Sometimes there are tasks in CI that can fail or succeed without any related code changes. These tasks are called flaky tasks. Because the cause of the flakiness can be difficult to determine, developers will typically re-run CI in the hopes that another run will cause the task to succeed and allow them to merge their PR. Every time a developer has to do this, it is harming their productivity and the productivity of the company as a whole.

Nx is perfectly positioned to detect which tasks are flaky and automatically re-run the flaky task in a different agent so that developers can have confidence that a failed CI pipeline is a real failure.

Identify Flaky Tasks

Nx creates a hash of all the inputs for a task whenever it is run. If Nx ever encounters a task that fails with a particular set of inputs and then succeeds with those same inputs, Nx knows for a fact that the task is flaky. Nx can't know with certainty when the task has been fixed to no longer be flaky, so if a particular task has no flakiness incidents for 2 weeks, the flaky flag is removed for that task.

Manually Mark a Task as Flaky or Not Flaky

If you need to manually mark a task as flaky or not flaky, you can do so from the run details screen. Flaky tasks will have a button that says Mark task as no longer flaky and failed tasks that are not flaky will have a button that says Mark task as likely flaky. Using these buttons, you can ensure that Nx Cloud treats tasks in the appropriate way.
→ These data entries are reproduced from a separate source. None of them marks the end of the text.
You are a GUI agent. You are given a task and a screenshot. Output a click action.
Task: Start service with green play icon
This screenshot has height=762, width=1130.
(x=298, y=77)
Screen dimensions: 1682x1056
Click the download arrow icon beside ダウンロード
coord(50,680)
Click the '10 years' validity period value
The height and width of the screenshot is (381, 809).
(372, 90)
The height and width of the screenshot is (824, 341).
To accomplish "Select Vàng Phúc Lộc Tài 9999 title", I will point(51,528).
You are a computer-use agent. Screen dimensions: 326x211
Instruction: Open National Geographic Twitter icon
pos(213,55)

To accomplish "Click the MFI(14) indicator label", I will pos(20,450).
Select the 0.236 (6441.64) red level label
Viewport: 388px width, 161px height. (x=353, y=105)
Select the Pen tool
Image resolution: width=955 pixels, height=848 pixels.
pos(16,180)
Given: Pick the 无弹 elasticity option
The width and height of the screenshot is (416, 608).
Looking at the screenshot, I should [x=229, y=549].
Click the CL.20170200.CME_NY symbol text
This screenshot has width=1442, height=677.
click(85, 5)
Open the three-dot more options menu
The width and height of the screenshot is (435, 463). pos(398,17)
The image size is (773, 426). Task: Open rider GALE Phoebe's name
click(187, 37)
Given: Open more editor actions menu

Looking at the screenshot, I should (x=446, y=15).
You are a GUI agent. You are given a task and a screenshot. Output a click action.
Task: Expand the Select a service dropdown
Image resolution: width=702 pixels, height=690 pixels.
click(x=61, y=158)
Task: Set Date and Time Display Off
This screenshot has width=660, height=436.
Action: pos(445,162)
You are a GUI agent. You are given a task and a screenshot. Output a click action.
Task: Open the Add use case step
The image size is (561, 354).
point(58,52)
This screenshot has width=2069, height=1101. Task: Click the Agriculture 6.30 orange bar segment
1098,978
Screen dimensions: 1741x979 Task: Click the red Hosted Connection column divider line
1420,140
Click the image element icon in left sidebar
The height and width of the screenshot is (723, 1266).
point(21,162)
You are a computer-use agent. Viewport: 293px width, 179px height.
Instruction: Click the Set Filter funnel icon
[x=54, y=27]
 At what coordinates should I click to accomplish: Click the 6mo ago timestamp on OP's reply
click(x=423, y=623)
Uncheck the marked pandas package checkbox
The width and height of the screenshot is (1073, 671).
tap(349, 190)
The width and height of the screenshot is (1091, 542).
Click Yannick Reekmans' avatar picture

Mark task as no longer flaky button

Mark task as likely flaky button

Re-run Flaky Tasks

When a flaky task fails in CI with distributed task execution enabled, Nx will automatically send that task to a different agent and run it again (up to 2 tries in total). Its important to run the task on a different agent to ensure that the agent itself or the other tasks that were run on that agent are not the reason for the flakiness.